Ordinary residents of the Baltic countries are no strangers to the consequences of their governments’ incessant battles with Moscow (which has remained among the top three trade partners of all three countries for decades). In 2014, after the US and the EU sparked the Ukraine crisis and kicked off its sanctions war against Moscow, Russia retaliated by restricting food imports from nations which sanctioned it. The sanctions war cost Estonian, Latvian, and Lithuanian dairy farmers and sprat producers hundreds of millions of euros, with many unable to find alternative markets and, out of desperation, even attempting a series of schemes for getting their goods into Russia – for example, by trying to import them through Belarus.

Prisoners of Geography

Notwithstanding the Baltic governments’ fervently anti-Russian stance (a stance which is not necessarily shared by their respective publics, by the way), the current crisis in relations has not managed to rupture ties entirely, and the region remains highly dependent on Russian resources and energy, and serves as an important transit artery for Russia (Lithuania especially, whose railway transit corridor carries goods from Russia and Belarus to the Russian exclave of Kaliningrad).

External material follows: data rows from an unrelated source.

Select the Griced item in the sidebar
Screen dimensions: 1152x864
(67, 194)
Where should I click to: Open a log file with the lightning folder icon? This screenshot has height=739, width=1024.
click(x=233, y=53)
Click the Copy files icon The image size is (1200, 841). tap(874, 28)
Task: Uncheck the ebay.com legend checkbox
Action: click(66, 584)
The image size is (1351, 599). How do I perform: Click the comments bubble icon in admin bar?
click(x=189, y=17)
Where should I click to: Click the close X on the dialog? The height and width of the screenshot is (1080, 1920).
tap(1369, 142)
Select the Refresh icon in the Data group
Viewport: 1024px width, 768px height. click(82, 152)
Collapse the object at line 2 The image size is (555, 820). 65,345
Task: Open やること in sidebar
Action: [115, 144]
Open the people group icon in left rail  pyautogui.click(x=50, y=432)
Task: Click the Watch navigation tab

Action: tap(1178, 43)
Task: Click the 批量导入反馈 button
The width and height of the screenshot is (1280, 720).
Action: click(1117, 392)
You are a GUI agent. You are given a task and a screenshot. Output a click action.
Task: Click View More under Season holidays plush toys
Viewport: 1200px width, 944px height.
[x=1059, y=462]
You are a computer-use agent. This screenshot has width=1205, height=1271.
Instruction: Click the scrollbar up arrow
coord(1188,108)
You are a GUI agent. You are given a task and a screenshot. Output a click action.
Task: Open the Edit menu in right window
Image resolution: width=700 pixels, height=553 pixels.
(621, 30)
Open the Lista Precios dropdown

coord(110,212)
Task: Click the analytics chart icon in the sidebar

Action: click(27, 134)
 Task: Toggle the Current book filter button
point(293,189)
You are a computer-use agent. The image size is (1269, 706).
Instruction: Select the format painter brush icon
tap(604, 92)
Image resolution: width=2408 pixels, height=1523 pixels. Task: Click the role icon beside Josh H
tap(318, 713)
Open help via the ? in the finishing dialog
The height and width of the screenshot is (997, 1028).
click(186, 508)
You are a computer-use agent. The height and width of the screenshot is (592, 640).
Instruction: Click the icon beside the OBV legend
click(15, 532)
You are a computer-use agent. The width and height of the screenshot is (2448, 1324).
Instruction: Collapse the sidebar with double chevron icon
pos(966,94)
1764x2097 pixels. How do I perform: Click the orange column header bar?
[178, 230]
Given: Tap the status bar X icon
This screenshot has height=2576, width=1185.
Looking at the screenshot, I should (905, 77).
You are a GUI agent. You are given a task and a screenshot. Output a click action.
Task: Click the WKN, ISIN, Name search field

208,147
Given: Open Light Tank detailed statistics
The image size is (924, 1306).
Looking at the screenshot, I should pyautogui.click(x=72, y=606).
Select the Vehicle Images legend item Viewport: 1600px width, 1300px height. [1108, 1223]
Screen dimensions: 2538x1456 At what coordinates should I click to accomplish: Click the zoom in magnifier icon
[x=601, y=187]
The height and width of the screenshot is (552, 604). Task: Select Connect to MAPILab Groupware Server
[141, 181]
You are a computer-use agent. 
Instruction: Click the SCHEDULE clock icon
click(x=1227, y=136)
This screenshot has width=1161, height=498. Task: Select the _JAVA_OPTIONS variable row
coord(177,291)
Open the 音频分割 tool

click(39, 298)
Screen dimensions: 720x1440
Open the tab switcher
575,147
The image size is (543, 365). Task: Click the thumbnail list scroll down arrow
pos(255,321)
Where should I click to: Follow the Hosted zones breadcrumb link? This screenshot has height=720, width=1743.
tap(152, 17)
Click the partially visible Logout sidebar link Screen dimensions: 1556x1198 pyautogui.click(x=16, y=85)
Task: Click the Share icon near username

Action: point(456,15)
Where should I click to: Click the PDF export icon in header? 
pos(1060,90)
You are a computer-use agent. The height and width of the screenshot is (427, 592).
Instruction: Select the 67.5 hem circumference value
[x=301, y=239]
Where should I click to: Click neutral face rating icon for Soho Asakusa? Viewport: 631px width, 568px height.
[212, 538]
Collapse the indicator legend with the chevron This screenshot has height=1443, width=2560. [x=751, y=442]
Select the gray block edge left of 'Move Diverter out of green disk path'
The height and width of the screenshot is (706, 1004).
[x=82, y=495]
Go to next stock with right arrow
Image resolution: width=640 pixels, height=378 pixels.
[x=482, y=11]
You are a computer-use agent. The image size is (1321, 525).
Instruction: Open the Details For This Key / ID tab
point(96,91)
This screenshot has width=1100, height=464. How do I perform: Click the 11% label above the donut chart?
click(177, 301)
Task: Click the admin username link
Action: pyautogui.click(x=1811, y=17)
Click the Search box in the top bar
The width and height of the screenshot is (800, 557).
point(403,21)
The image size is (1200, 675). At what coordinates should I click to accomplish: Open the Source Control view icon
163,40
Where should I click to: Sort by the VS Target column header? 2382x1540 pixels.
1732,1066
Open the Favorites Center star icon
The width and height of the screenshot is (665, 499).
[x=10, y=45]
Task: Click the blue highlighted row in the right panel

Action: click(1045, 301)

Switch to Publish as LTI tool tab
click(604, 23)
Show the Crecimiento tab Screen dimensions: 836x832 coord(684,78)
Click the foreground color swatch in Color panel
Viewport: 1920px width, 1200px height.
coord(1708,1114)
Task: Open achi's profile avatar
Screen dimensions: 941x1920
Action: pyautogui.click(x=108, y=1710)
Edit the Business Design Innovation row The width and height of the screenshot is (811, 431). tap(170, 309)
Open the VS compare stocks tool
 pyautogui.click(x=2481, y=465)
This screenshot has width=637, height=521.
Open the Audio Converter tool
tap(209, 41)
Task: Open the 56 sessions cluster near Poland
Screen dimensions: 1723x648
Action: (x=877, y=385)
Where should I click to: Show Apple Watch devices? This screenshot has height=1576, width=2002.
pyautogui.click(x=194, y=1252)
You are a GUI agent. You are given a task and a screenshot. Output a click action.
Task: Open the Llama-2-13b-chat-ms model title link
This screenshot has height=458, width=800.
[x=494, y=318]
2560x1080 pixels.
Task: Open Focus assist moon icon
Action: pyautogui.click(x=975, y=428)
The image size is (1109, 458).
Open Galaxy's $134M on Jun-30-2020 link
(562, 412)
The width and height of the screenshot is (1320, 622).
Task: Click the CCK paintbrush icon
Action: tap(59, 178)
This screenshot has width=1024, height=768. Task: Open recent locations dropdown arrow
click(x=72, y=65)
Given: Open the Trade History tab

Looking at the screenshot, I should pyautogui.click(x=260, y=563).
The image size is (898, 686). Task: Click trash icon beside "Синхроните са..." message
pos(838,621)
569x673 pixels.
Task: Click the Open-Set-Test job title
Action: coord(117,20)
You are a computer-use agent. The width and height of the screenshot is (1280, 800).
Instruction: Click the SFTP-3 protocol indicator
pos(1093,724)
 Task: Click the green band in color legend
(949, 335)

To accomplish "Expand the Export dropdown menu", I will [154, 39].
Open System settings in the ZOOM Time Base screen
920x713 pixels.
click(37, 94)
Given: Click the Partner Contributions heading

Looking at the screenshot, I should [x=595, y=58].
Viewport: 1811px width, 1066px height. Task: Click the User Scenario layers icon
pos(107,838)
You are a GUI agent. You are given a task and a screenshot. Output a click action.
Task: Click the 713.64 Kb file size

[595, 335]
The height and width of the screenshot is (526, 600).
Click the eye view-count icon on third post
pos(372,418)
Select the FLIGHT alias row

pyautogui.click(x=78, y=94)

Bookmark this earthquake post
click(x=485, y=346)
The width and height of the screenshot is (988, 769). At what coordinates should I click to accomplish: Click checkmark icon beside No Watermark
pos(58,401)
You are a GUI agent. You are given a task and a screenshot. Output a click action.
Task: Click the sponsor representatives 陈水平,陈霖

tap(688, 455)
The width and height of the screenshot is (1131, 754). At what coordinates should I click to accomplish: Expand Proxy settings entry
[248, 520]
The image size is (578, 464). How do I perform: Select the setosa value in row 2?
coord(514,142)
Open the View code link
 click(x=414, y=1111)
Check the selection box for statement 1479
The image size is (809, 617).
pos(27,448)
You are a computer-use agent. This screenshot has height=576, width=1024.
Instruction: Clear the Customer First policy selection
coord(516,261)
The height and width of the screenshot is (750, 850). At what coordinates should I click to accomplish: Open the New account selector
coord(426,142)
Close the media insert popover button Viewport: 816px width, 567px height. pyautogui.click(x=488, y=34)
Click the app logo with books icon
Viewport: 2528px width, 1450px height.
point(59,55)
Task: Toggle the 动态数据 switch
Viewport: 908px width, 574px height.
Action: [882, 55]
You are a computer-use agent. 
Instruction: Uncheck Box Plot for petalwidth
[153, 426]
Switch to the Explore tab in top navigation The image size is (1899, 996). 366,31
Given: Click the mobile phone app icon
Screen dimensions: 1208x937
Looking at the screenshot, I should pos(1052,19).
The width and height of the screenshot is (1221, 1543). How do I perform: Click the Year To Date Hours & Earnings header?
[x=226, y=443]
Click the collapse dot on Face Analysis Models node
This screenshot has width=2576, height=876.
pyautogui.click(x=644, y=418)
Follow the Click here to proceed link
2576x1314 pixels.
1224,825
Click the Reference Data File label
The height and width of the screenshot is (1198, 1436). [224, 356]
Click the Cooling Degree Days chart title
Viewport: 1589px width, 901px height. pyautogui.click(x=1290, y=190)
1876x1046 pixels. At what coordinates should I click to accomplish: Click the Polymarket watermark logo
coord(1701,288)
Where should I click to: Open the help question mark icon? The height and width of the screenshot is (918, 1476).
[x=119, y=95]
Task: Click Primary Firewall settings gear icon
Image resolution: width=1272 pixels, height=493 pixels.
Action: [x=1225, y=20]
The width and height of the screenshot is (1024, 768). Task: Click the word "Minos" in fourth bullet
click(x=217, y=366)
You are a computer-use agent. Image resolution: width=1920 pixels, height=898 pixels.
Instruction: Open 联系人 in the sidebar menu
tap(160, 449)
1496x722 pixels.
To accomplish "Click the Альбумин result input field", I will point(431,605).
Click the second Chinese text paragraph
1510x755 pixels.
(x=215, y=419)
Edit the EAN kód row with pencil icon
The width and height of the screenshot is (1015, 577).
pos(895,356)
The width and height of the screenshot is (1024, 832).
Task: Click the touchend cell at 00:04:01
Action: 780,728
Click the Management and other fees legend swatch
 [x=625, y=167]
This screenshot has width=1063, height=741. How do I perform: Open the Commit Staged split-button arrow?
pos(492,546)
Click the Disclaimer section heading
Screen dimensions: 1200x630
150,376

As the Ukraine crisis approaches its tenth month, and the Baltic countries – and the European Union as a whole – continue to suffer the consequences of the economic and energy crises, perhaps it’s time that the Baltics recognize that the more they try to “punish,” “restrict,” and “isolate” Russia, the more their own people suffer. After all, if the United States seems ready to throw European economic giants like France and Germany under the bus to protect their economic interests, of what interest – apart from a bridgehead for NATO aggression against Russia, can three tiny nations 6,500 km from US shores be to Washington?